THE PROBLEM:
In the reply, give back exactly the lines from the one with "Jump to the first page" through the last line of the records, without pictures.

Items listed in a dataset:

★ ★ ★ ★ ★

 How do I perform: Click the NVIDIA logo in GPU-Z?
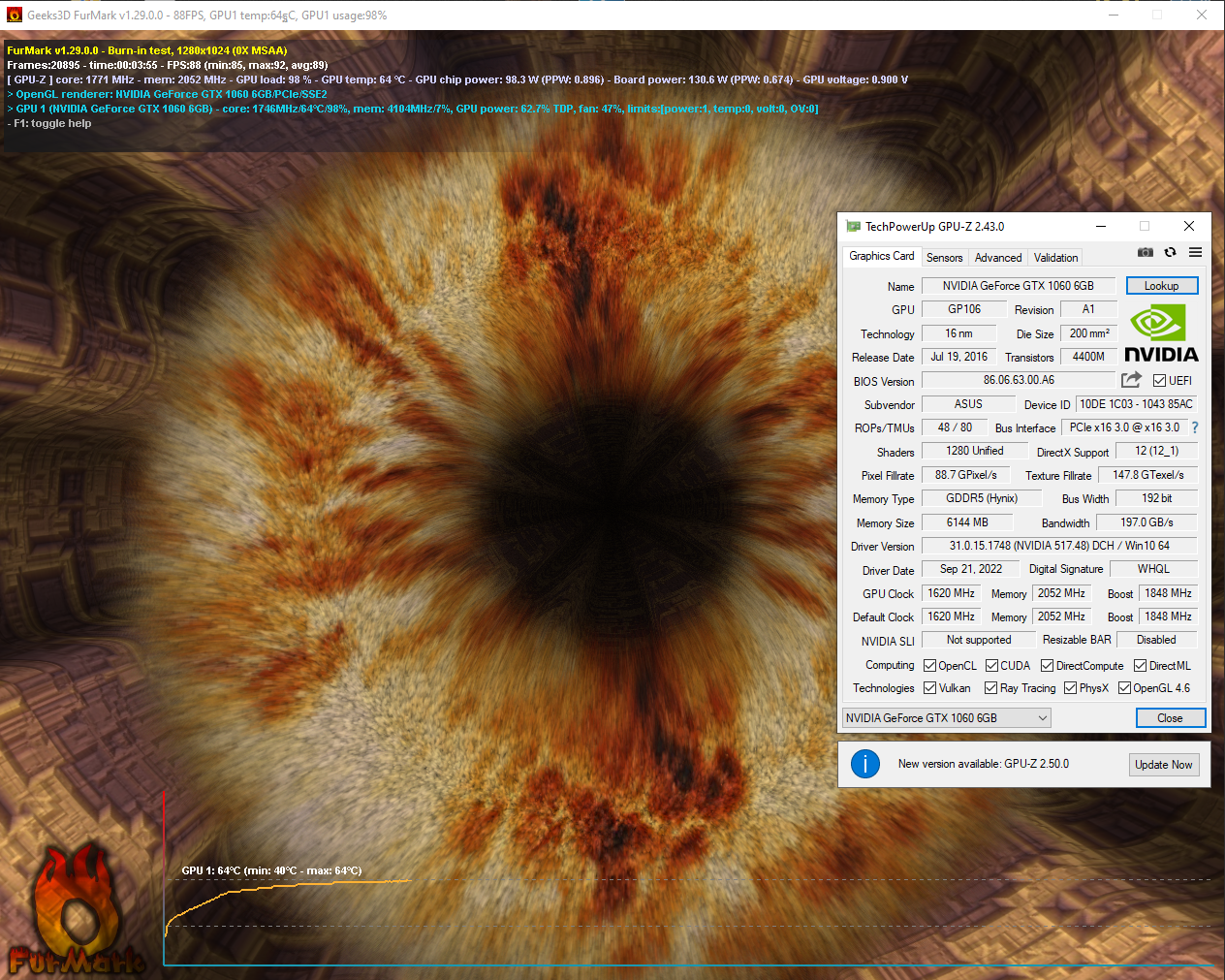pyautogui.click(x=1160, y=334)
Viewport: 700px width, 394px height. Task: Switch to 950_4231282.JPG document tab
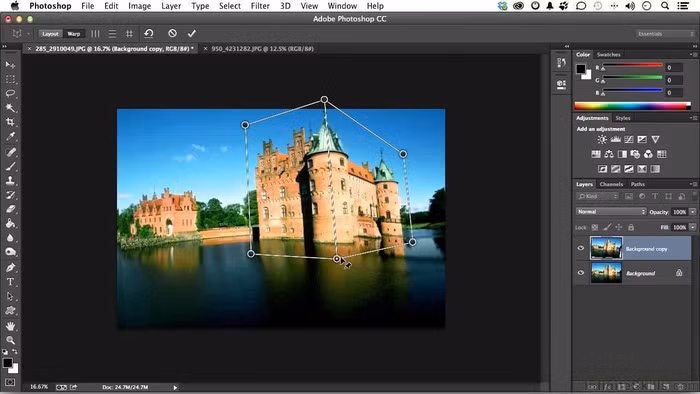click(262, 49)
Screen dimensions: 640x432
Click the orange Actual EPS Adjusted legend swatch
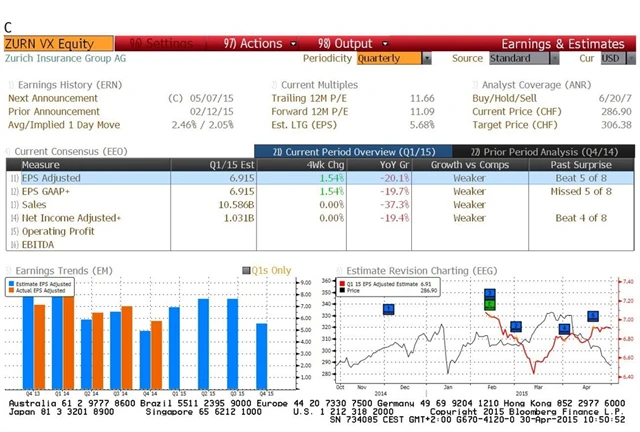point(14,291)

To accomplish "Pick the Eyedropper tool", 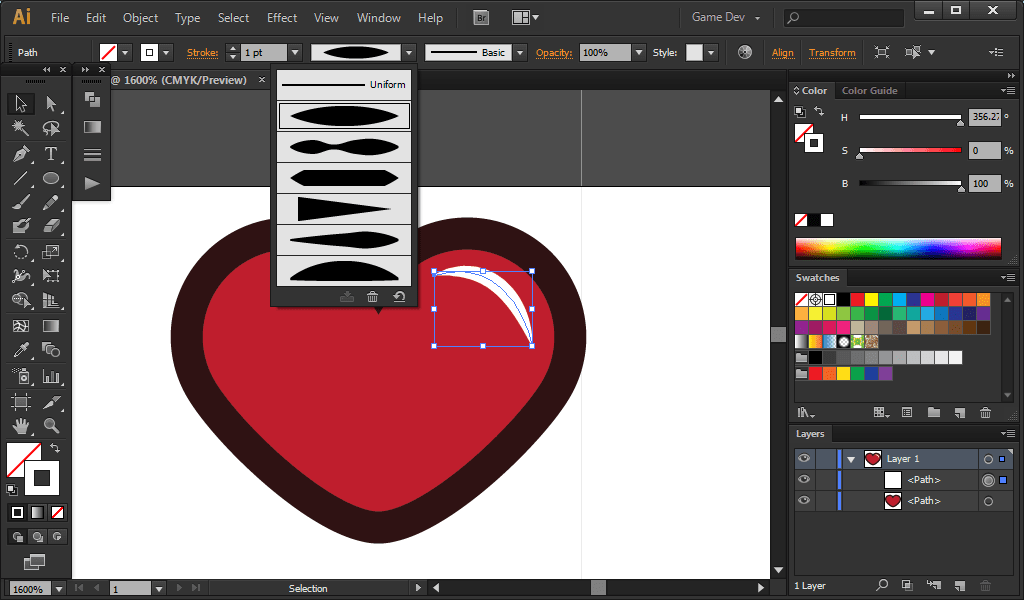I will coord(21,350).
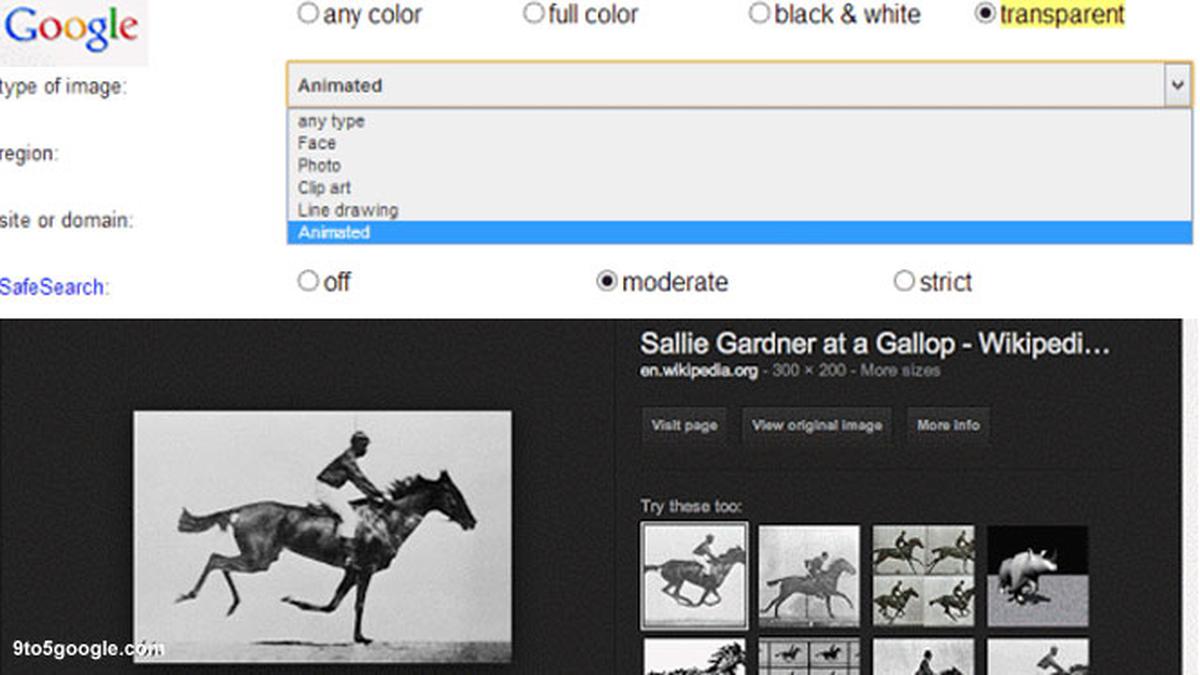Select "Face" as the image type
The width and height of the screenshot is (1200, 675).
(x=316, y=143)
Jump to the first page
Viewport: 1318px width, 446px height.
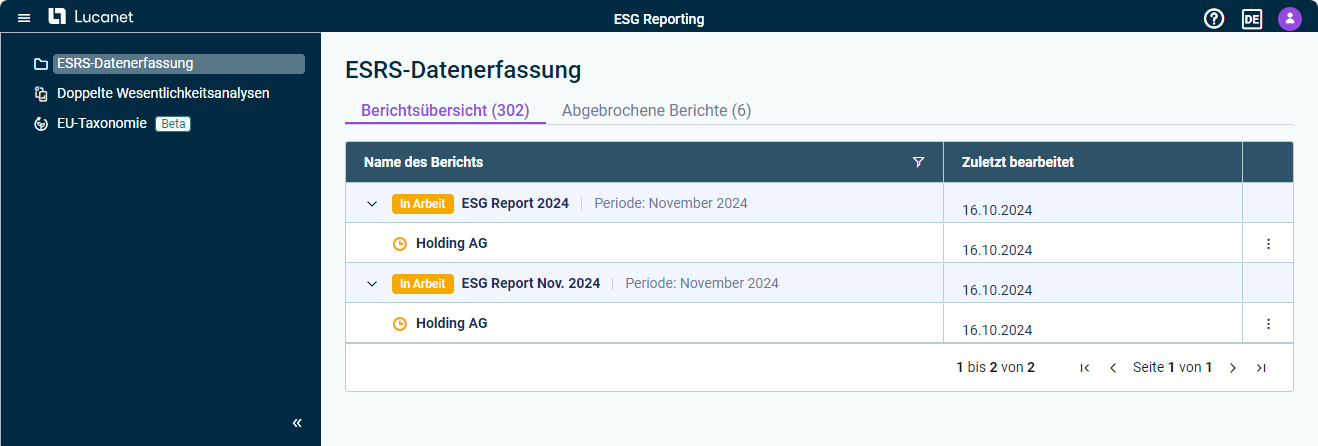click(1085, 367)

★ ★ ★ ★ ★

WRITTEN SOLUTION:
Jump to the first page
Viewport: 1318px width, 446px height.
click(1085, 367)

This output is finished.